06 February 2008

Blessed Dust

We come to Ash Wednesday, the First Day of Lent. We come with a sense of humility (most of our English words that begin with "hum-" are from the Greek/Latin root for "dirt") and we hear and say that line from Scripture "Remember you are dust and to dust you shall return." But if we think about it for a moment, we can also approach the day with a renewed sense of wonder and awe when we think of the "dust" that composes our physical selves.

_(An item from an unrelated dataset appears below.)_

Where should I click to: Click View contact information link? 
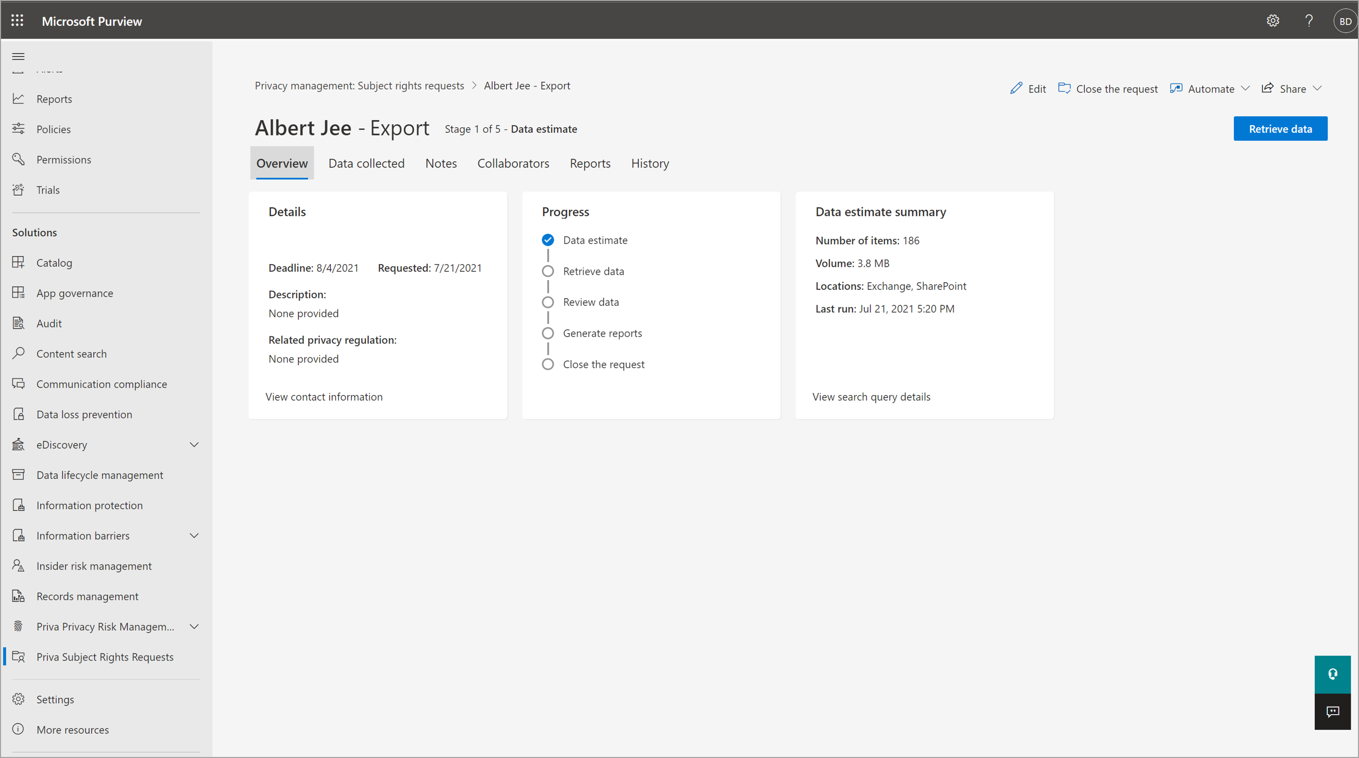click(324, 396)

Those of us who are able to ponder the age of the universe realize that the physical matter we encounter today has been around a long time and has been used over and over again. Just as may of us who today try to trace our family trees hoping to find we're descended from ancestors of note, we should also pause and consider that some part of our flesh may once have been matter from the heart of an ancient star on the other side of the galaxy, or that our enzymes or the water in our cells was once part of the makeup of Leviathan or another of earth's ancient and fabled creatures. "We are stardust" is more than just a line in one of Joni Mitchell's songs.

But we teach that we are also the people of God--a God who loves and cares about us. We may, indeed, be stardust, but we are loved. Beloved, blessed dust. So we may come to this day with humility, wonder, and awe. We are dust--one with the universe--and to dust we shall return. And what then shall our dust become when our spirits are at home in God?